-------- TEXT TO READ
On 03.03.2015 15:41, Dave Martin wrote:

Dave,

thanks for your response.

> For the element _size_ issue, I'm confused.  On 32-bit, that
> structure is clearly 196 bytes in size, with the alignment requirement
> of void * (4 bytes)... so there's no clear reason why the linker
> shouldn't be inserting extra padding.
>
> I can't reproduce this with my current tools (upstream binutils-2.24,
> gcc-4.9.2).
>
>
> Can you try to track down where this discrepancy is coming from?
>
> i.e.,
>
>   * If you're juggling with multiple kernel trees, make sure there
>     are not differences between them that could be causing this, such
>     as changes to linker scripts or header files that are involved
>     in building these arrays.

I can reproduce this with a vanilla kernel (3.19) from kernel.org. What 
I do is:

- configure the kernel with mvebu_v5_defconfig
- compile it

However this issue occurs (so far) only with this special toolchain:
http://www.plugcomputer.org/405/us/gplugd/tool-chain/arm-marvell-linux-gnueabi.tar.bz2

If you like you can try this yourself. I am sure that you will get the 
same results.
----------------
> WORK TO DO
1. Answer these questions about the email on the kernel build problem:
(a) According to the quoted reply, how many bytes is the structure on 32-bit?
(b) Which kernel version does the writer say reproduces the issue?
(c) Which configuration does the writer use for the kernel?
2. Retype the part of the email on the kernel build problem from "thanks for your" up to and including "is coming from?".
3. Continue the email on the kernel build problem, starting after its last sentence.
-------- ENTRIES SUPPLIED
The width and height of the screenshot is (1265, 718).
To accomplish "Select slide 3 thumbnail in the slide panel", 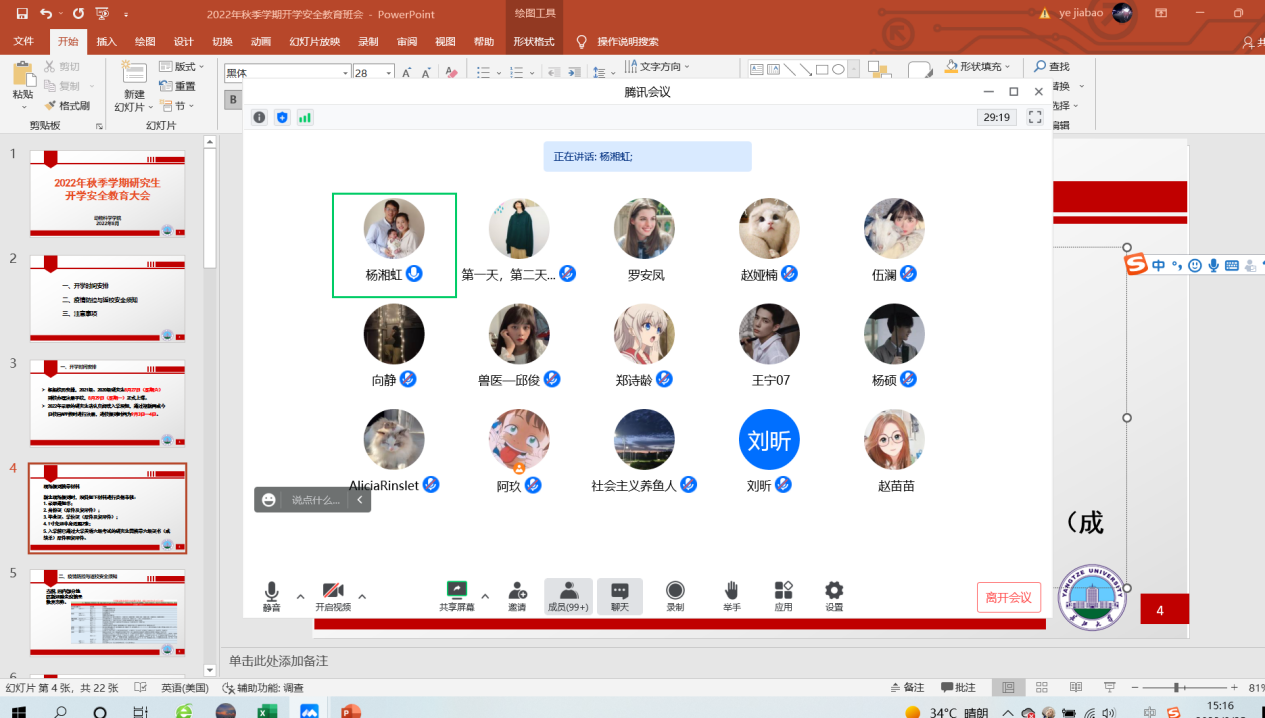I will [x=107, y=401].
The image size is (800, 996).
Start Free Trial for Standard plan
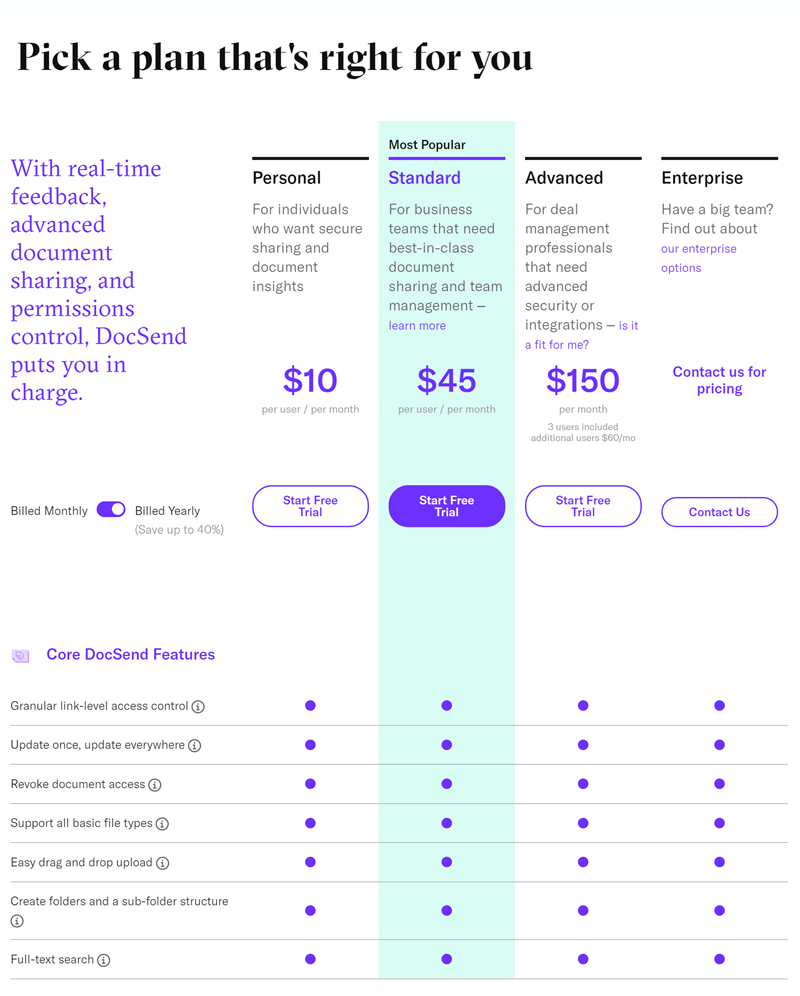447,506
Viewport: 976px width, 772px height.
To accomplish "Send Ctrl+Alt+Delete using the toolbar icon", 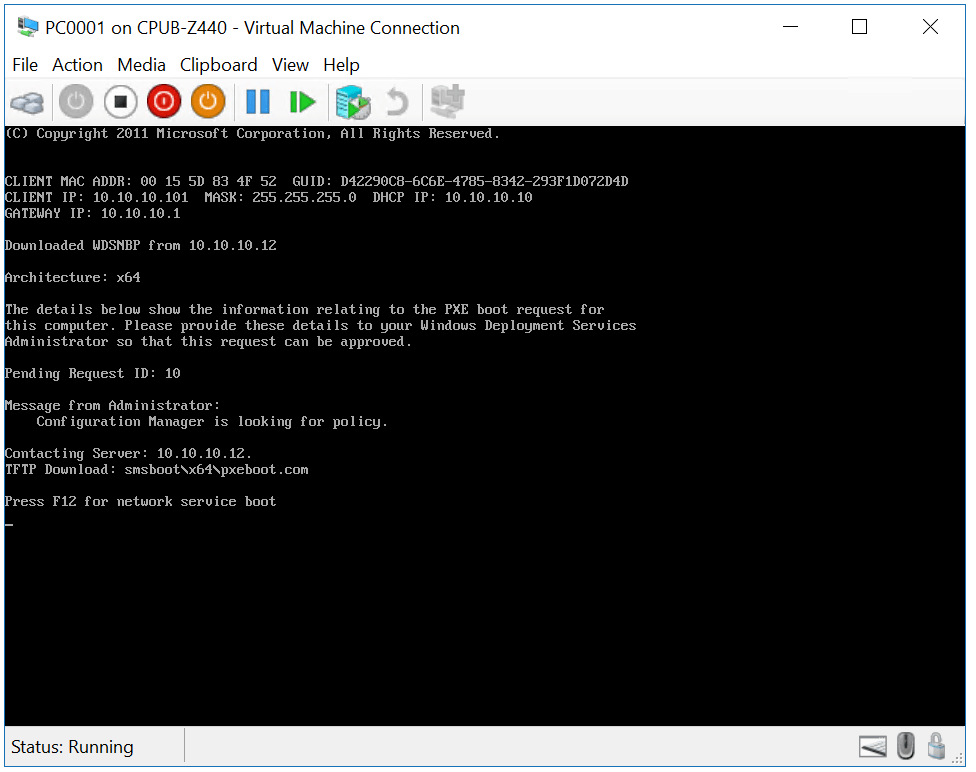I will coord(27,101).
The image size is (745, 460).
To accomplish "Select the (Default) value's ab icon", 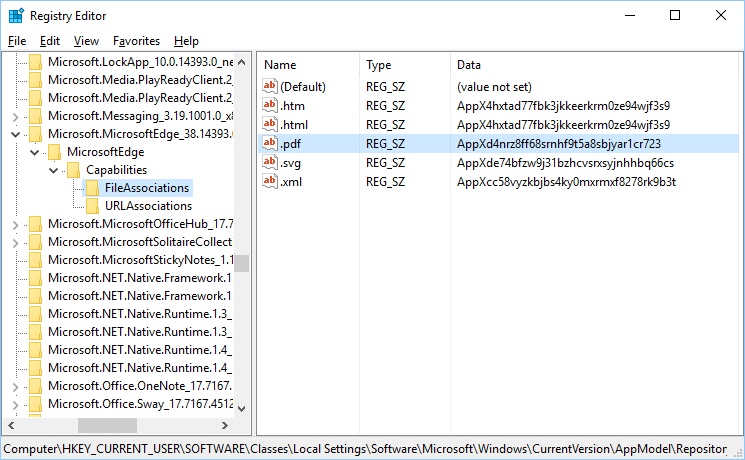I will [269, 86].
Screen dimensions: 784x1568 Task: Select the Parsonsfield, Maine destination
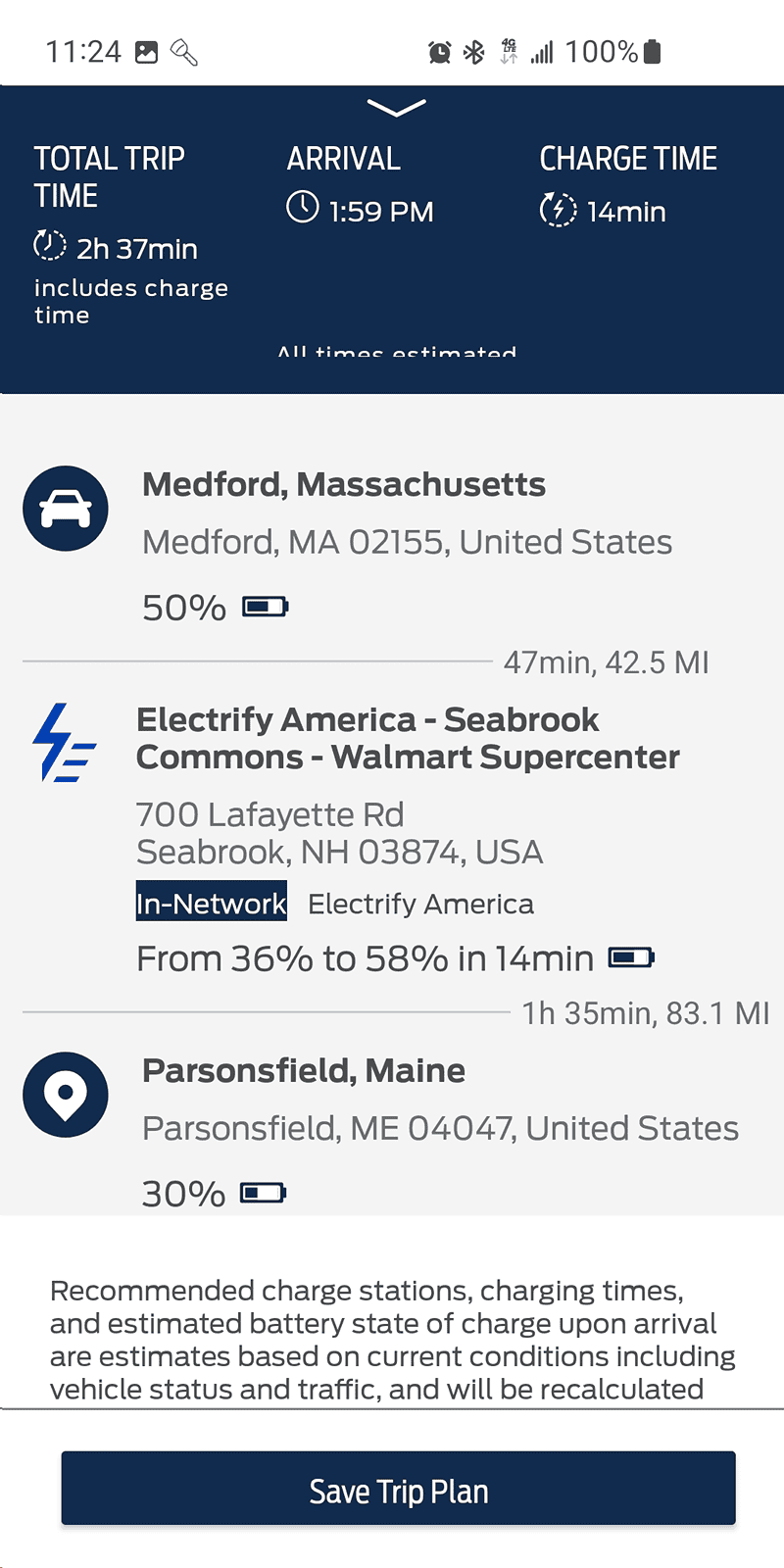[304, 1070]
----------------
-------- ENTRIES SUPPLIED
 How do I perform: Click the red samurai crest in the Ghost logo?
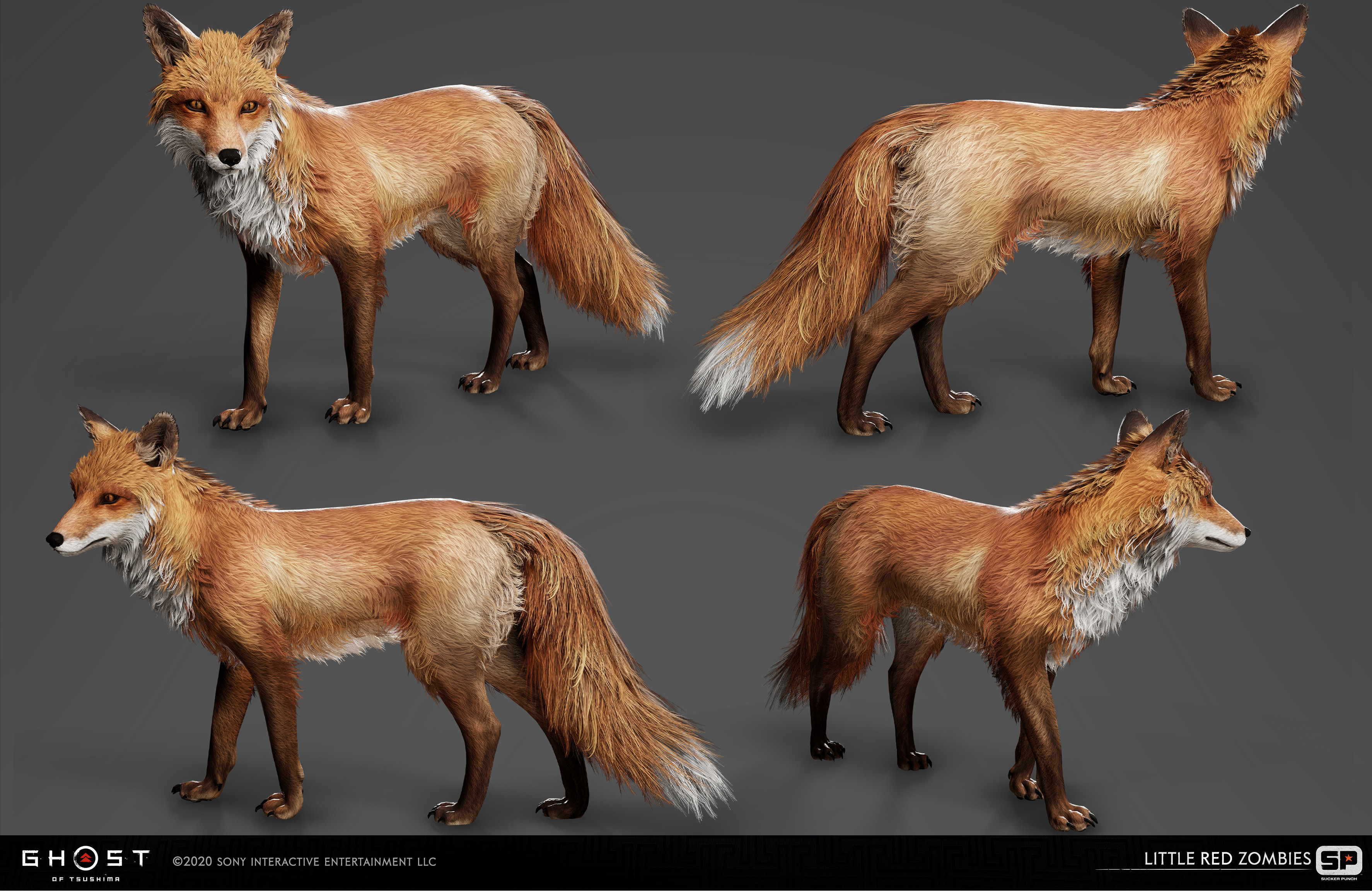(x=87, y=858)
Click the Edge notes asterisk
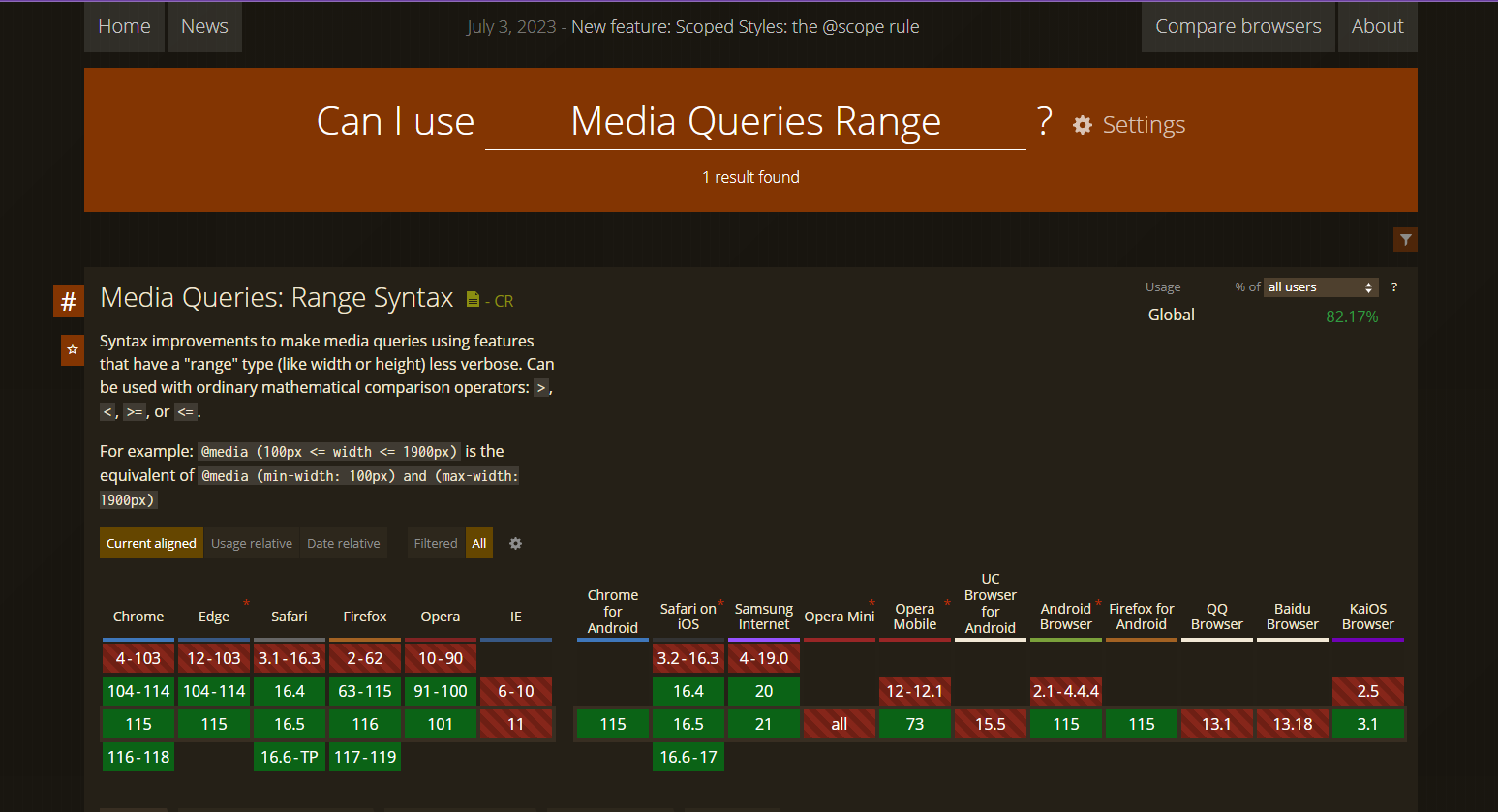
----------------
> WRITTEN ANSWERS
1.
(a) 196 bytes
(b) A vanilla 3.19 kernel from kernel.org
(c) mvebu_v5_defconfig

2.
thanks for your response.

> For the element _size_ issue, I'm confused.  On 32-bit, that
> structure is clearly 196 bytes in size, with the alignment requirement
> of void * (4 bytes)... so there's no clear reason why the linker
> shouldn't be inserting extra padding.
>
> I can't reproduce this with my current tools (upstream binutils-2.24,
> gcc-4.9.2).
>
>
> Can you try to track down where this discrepancy is coming from?

3.
I tried the same with three other toolchains but with those the problem 
did not occur. I also tried other kernel configurations with that 
"problematic" toolchain, but also the problem did not occur any more.

So I think its either a bug in that compiler/linker or the current 
solution in vmlinux.lds.h does not work correct under some special 
circumstances.

>
>   * See what the input to the assembler looks like, with regard to
>     .align directives.
>
>   * See what the alignment of the affected sections is in each individual
>     .o file.

Not sure what exactly I should check here. Could you be a bit more precise?

>   * See what __alignof__(struct of_device_id) evaluates to.

It evaluates to "4" even for the bad case.